**WORK TO BE COMPLETED:** Would you retype the listing below exactly as given?
[MATERIAL FOR THIS TASK]
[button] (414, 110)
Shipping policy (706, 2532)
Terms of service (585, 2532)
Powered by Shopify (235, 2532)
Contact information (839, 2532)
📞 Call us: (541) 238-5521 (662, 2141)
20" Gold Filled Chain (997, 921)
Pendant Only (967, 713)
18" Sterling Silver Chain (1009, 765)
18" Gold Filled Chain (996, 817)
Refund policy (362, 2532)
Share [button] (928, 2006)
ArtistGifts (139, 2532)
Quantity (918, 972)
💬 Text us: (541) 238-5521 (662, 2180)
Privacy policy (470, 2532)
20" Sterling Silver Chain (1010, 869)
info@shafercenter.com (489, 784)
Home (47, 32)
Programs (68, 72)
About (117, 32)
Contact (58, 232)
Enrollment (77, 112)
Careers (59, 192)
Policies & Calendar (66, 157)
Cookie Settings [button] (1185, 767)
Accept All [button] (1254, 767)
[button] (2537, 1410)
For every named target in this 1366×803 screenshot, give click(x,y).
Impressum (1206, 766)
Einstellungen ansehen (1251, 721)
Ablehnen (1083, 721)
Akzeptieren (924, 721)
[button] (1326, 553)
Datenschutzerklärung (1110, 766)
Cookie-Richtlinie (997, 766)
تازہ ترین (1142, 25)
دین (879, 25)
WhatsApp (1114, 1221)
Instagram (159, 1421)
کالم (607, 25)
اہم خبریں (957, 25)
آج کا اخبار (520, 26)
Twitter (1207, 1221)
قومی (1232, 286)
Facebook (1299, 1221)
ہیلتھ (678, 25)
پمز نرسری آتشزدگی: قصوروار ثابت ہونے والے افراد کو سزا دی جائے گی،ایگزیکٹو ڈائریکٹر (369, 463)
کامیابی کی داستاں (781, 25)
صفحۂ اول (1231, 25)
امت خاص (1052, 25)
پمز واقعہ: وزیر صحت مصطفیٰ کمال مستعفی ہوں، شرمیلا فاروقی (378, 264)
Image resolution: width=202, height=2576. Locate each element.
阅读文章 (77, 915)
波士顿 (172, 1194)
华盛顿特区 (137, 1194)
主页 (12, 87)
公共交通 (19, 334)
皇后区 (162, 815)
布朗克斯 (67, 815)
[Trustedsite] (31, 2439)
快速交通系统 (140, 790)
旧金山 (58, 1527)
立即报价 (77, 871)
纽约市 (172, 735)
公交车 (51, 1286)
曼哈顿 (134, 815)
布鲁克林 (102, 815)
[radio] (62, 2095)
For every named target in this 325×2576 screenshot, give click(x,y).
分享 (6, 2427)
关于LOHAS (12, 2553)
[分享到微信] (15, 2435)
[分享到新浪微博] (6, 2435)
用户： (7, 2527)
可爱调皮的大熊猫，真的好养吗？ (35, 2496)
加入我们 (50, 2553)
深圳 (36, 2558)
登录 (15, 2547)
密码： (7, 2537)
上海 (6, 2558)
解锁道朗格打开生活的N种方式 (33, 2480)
[/MATERIAL FOR THIS TASK]
**SOLVED PROBLEM:**
[button] (414, 110)
Shipping policy (706, 2532)
Terms of service (585, 2532)
Powered by Shopify (235, 2532)
Contact information (839, 2532)
📞 Call us: (541) 238-5521 (662, 2141)
20" Gold Filled Chain (997, 921)
Pendant Only (967, 713)
18" Sterling Silver Chain (1009, 765)
18" Gold Filled Chain (996, 817)
Refund policy (362, 2532)
Share [button] (928, 2006)
ArtistGifts (139, 2532)
Quantity (918, 972)
💬 Text us: (541) 238-5521 (662, 2180)
Privacy policy (470, 2532)
20" Sterling Silver Chain (1010, 869)
info@shafercenter.com (489, 784)
Home (47, 32)
Programs (68, 72)
About (117, 32)
Contact (58, 232)
Enrollment (77, 112)
Careers (59, 192)
Policies & Calendar (66, 157)
Cookie Settings [button] (1185, 767)
Accept All [button] (1254, 767)
[button] (2537, 1410)
For every named target in this 1366×803 screenshot, give click(x,y).
Impressum (1206, 766)
Einstellungen ansehen (1251, 721)
Ablehnen (1083, 721)
Akzeptieren (924, 721)
[button] (1326, 553)
Datenschutzerklärung (1110, 766)
Cookie-Richtlinie (997, 766)
تازہ ترین (1142, 25)
دین (879, 25)
WhatsApp (1114, 1221)
Instagram (159, 1421)
کالم (607, 25)
اہم خبریں (957, 25)
آج کا اخبار (520, 26)
Twitter (1207, 1221)
قومی (1232, 286)
Facebook (1299, 1221)
ہیلتھ (678, 25)
پمز نرسری آتشزدگی: قصوروار ثابت ہونے والے افراد کو سزا دی جائے گی،ایگزیکٹو ڈائریکٹر (369, 463)
کامیابی کی داستاں (781, 25)
صفحۂ اول (1231, 25)
امت خاص (1052, 25)
پمز واقعہ: وزیر صحت مصطفیٰ کمال مستعفی ہوں، شرمیلا فاروقی (378, 264)
Image resolution: width=202, height=2576. Locate each element.
阅读文章 (77, 915)
波士顿 (172, 1194)
华盛顿特区 (137, 1194)
主页 (12, 87)
公共交通 (19, 334)
皇后区 (162, 815)
布朗克斯 (67, 815)
[Trustedsite] (31, 2439)
快速交通系统 (140, 790)
旧金山 (58, 1527)
立即报价 (77, 871)
纽约市 (172, 735)
公交车 (51, 1286)
曼哈顿 (134, 815)
布鲁克林 (102, 815)
[radio] (62, 2095)
For every named target in this 325×2576 screenshot, give click(x,y).
分享 (6, 2427)
关于LOHAS (12, 2553)
[分享到微信] (15, 2435)
[分享到新浪微博] (6, 2435)
用户： (7, 2527)
可爱调皮的大熊猫，真的好养吗？ (35, 2496)
加入我们 (50, 2553)
深圳 (36, 2558)
登录 (15, 2547)
密码： (7, 2537)
上海 (6, 2558)
解锁道朗格打开生活的N种方式 (33, 2480)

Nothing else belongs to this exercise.